No obstante la división, es indudable la importancia que adquirió el movimiento urbano, pues después de todo, mostró una gran capacidad para convertirse en un movimiento social que impactaba políticamente, que pudo constituirse en una fuerza permanente, mostrando una firme continuidad en la lucha social y ganándose la interlocución y gestión ante el Estado y otros sectores, como un verdadero grupo de presión. A pesar de las dos derrotas electorales, sus acciones, sumadas a las de otros grupos, afectarían la aparentemente estable estructura política del D.F., hacia 1993 y después en la reforma política de 1996. Es razonable imaginar lo anterior si subrayamos que la anamup y muchas otras organizaciones sociales ligadas al prd fueron la verdadera herencia del movimiento iniciado en 1968, y el de los primeros años de la década de los setenta. Con esta visión podemos explicar que el movimiento, como lo sugiere Touraine58 para movimientos en países occidentalizados, fue en efecto una acción colectiva producto de una determinación objetiva, que se convirtió, y esto es lo verdaderamente importante, en un sujeto social, que llenó y afectó el ámbito de su influencia, esto es, su propia historicidad, su ámbito cultural y político; pasó de ser una en sí y llegó a ser un movimiento para sí.

3La situación actual

Lo que la sociedad mexicana experimentó en el periodo de transición 1968-1988, como espero haber demostrado más arriba, fue un proceso acumulativo de acciones ciudadanas que llegaron a un nivel, durante los primeros cinco anos de la década de los noventa, de amplia participación, utilizando todo tipo de recursos, tanto legales y formales como informales y violentos. El movimiento ciudadano se ha expresado intensamente en distintos ámbitos y regiones, en ciudades tan importantes como Guadalajara y Monterrey, así como en ciudades medias como Veracruz, Mérida, San Luis Potosí y Tijuana. En lo que corresponde a la Ciudad de México, la ciudadanía se ha mostrado con una mayor fuerza, producto seguramente de la particularidad de la ciudad, corno capital de la República y centro urbano por excelencia donde se concentra el debate político nacional, independientemente de su origen. Dada la importancia de la relación ciudadanía y territorio, una fascinante línea de investigación podría intentar explicar las características que le movimiento ciudadano va presentando en distintas ciudades y subrayar las similitudes y diferencias que éste presenta en su ciclo vital. Es en este sentido que la ciudad, como escribí en otro momento, es objeto y contexto de estudio, y en esta óptica es tanto objeto de reinvindicación —el derecho a la ciudad— como contexto de la acción social. Es en esta perspectiva que puede entenderse con mayor claridad la forma en que le espacio modifica el comportamiento humano, tanto como el comportamiento influye en dar forma y contenido al espacio mismo. Por lo pronto, en las siguientes líneas quiero sólo puntualizar el contexto en el que el movimiento ciudadano de la Ciudad de México ha transformado la naturaleza de la acción en los últimos años, considerando que ha sido fuertemente afectada en fechas recientes por acontecimientos políticos muy complejos. Cuatro son los sucesos que destaco a continuación, haciendo un corte histórico en 1995:

  • 1)

+===+

→ Tarea asignada 1
Reproduce como lista numerada, sin las líneas en blanco, el tramo del listado que va desde la línea que contiene "Task: Apply Fit Image zoom" hasta la que contiene "pyautogui.click(x=12, y=861)", ambas incluidas.
→ Tarea asignada 2
Escribe la continuación del fragmento sobre el movimiento ciudadano en la Ciudad de México a partir del punto en que se detiene.

→ Listado de datos
+===+

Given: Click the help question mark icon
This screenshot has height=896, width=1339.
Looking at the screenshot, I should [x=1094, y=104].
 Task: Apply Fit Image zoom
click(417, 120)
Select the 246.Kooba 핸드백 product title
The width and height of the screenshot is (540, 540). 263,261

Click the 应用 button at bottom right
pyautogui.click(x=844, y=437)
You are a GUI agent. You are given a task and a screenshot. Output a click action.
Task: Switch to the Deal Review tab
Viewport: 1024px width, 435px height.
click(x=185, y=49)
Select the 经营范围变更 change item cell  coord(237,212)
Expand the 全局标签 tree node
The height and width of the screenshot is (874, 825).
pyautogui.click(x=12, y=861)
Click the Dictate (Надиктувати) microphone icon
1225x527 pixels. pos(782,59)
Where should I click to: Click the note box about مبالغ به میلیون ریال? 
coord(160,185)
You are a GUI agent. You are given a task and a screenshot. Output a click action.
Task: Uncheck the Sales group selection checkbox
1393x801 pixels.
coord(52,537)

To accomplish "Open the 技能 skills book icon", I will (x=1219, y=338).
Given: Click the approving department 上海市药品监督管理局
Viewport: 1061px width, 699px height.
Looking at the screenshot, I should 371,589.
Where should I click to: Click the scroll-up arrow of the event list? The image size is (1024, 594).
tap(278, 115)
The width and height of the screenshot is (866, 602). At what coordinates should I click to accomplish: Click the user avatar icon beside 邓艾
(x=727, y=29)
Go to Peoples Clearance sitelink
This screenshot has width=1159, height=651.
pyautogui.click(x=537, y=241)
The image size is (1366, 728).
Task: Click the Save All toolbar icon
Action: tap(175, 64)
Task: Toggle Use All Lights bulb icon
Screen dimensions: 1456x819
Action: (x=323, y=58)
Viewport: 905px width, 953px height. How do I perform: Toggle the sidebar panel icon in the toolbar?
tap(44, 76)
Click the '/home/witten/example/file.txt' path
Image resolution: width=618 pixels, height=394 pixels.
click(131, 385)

+===+

→ Respuesta del ejercicio 1
1.  Task: Apply Fit Image zoom
2. click(417, 120)
3. Select the 246.Kooba 핸드백 product title
4. The width and height of the screenshot is (540, 540). 263,261
5. Click the 应用 button at bottom right
6. pyautogui.click(x=844, y=437)
7. You are a GUI agent. You are given a task and a screenshot. Output a click action.
8. Task: Switch to the Deal Review tab
9. Viewport: 1024px width, 435px height.
10. click(x=185, y=49)
11. Select the 经营范围变更 change item cell  coord(237,212)
12. Expand the 全局标签 tree node
13. The height and width of the screenshot is (874, 825).
14. pyautogui.click(x=12, y=861)

→ Respuesta del ejercicio 2
    Con el levantamiento armado del Ejercito Zapatista de Liberación Nacional (ezln) en enero de 1994, la sociedad civil se sumergió en una dinámica de participación alrededor del conficto ezln-gobierno. Una parte de la ciudadanía se manifestó contra la guerra, reivindicó la paz y se solidarizó con las demandas indígenas, buscando una salida política a la confrontación. Durante este año se observaron intensas manifestaciones conducidas por organizaciones sociales, organismos no gubernamentales, grupos que formaron la Convención Nacional Democrática, asociaciones culturales, participaciones individuales, intelectuales, etcétera. Cabe mencionar que entre los más activos han estado aquellos protagonistas del movimiento urbano popular, de grupos de mujeres y de partidos de oposición que habían escenificado aquellas luchas cruentas desde el memorable movimiento del 68. Fue en 1994 cuando, en forma similar al proceso que siguieron los damnificados de 1985, se combinó una transparente simpatía por la rebelión indígena que devino en una idea ampliada de la democracia. La demanda que se extendió por las calles de la ciudad se fue repitiendo con mayor resonancia en todas las manifestaciones y sobre todo en torno a las elecciones presidenciales del 21 de agosto de ese año.

  • 2)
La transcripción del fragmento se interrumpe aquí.